Objectives The aim of the AVERT (AVERT Clinical Trial for Contrast Media Volume Reduction and Incidence of CIN) trial was to test the efficacy of the AVERT system to reduce the contrast media volume (CMV) used during coronary angiographic procedures without impairing image quality and to prevent contrast-induced acute kidney injury (CI-AKI) in patients at risk for CI-AKI.
Background CI-AKI is a common complication of percutaneous coronary procedures, associated with increased morbidity and mortality. The AVERT system alters the coronary injection pressure profile by diverting contrast away from the patient during coronary injection.

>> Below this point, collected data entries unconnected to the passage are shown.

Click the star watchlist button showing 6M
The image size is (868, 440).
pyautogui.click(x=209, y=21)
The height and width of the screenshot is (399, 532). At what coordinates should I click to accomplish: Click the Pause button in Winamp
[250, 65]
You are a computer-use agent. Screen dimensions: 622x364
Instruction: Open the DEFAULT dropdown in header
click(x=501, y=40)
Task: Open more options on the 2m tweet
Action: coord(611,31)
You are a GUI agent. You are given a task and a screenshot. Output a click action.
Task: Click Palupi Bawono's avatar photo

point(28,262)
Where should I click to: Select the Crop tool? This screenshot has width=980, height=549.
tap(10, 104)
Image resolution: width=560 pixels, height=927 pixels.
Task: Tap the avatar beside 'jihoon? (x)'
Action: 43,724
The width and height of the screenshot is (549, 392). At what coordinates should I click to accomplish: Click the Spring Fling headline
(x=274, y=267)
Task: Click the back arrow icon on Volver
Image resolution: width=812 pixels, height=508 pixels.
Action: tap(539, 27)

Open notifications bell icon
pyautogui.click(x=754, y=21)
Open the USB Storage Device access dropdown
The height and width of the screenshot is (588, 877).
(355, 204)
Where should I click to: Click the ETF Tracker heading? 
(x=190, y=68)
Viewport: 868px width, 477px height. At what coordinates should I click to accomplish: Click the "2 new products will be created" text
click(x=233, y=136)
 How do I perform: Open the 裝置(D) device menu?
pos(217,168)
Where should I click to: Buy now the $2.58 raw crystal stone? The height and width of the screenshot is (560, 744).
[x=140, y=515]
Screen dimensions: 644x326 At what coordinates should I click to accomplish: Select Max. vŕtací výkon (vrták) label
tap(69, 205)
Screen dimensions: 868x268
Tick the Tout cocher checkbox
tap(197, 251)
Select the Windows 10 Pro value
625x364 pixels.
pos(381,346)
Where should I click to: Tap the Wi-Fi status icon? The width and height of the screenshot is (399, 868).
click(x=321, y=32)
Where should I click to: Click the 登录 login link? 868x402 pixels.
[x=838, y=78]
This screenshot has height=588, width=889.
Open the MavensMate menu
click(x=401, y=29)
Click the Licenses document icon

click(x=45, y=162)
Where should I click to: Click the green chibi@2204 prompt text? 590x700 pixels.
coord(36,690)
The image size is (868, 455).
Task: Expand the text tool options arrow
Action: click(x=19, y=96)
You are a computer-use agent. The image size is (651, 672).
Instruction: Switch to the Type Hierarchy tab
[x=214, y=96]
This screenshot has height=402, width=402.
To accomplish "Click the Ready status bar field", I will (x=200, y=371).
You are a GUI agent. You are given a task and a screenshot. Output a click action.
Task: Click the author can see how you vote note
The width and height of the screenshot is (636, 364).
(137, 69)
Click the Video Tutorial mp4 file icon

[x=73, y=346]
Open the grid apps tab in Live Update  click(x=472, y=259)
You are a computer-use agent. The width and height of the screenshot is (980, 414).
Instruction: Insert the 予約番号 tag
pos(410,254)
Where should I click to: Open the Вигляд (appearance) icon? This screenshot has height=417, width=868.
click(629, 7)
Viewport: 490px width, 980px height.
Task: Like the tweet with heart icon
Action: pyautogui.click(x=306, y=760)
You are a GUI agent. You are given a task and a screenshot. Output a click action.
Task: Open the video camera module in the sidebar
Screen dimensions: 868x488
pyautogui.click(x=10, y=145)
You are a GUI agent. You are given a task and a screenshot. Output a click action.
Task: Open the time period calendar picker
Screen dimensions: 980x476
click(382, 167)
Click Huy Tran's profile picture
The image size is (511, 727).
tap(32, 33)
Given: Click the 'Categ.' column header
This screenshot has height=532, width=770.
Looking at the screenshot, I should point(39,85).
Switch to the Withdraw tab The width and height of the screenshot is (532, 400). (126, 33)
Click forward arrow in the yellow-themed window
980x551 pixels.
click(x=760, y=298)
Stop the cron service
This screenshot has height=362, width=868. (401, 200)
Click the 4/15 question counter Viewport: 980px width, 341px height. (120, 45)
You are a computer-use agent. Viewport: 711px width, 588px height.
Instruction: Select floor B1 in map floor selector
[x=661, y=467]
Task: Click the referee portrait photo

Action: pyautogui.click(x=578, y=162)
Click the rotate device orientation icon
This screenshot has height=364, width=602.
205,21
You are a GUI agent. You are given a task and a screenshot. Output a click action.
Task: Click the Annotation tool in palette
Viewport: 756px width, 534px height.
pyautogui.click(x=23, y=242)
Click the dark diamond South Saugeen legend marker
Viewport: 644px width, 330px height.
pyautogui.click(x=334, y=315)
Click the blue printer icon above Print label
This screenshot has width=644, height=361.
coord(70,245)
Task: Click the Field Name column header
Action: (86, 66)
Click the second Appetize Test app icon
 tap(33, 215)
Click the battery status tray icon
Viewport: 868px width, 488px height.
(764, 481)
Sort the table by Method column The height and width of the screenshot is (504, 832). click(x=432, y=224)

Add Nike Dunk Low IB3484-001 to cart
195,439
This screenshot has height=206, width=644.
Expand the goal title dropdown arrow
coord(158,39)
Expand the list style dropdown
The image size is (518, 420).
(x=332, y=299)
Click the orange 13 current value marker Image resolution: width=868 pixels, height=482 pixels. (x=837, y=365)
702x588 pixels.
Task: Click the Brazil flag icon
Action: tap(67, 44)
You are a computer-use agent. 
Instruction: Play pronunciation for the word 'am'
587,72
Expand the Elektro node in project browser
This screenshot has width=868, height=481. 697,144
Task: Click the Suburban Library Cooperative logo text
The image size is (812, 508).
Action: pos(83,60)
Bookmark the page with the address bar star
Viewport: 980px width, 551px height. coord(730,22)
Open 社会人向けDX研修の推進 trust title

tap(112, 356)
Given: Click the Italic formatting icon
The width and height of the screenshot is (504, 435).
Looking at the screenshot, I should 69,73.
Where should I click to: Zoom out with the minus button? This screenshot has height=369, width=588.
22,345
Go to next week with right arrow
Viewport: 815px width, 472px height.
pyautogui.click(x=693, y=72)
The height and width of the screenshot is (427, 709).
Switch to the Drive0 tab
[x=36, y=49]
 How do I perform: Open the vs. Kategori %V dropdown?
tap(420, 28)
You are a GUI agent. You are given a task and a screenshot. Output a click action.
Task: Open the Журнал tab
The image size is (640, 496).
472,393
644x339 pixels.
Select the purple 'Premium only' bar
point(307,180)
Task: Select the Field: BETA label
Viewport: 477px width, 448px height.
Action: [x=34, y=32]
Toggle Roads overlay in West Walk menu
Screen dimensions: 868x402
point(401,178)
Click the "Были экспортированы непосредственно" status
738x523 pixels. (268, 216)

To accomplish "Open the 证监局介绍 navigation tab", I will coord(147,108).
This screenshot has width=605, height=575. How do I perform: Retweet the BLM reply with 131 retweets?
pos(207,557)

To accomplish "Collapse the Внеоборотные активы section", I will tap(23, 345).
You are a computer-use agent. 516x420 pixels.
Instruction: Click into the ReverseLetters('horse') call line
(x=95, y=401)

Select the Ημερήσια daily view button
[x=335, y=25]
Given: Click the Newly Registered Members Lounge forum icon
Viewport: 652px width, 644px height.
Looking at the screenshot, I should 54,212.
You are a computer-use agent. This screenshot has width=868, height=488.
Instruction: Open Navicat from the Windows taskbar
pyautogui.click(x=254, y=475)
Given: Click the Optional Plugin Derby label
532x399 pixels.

Methods The AVERT trial was a prospective, multicenter, 1:1 randomized clinical trial in 578 subjects with either baseline estimated glomerular filtration rate 20 to 30 ml/min/1.73 m2 or estimated glomerular filtration rate 30 to 60 ml/min/1.73 m2 and at least 2 additional risk factors for CI-AKI. Patients undergoing coronary angiography with planned or possible percutaneous coronary intervention (PCI) were randomized to hydration plus the AVERT system (n = 292) or hydration only (n = 286). The primary effectiveness endpoints were: 1) the total CMV used; and 2) the incidence of CI-AKI, defined as a ≥0.3 mg/dl increase in serum creatinine within 5 days post-procedure.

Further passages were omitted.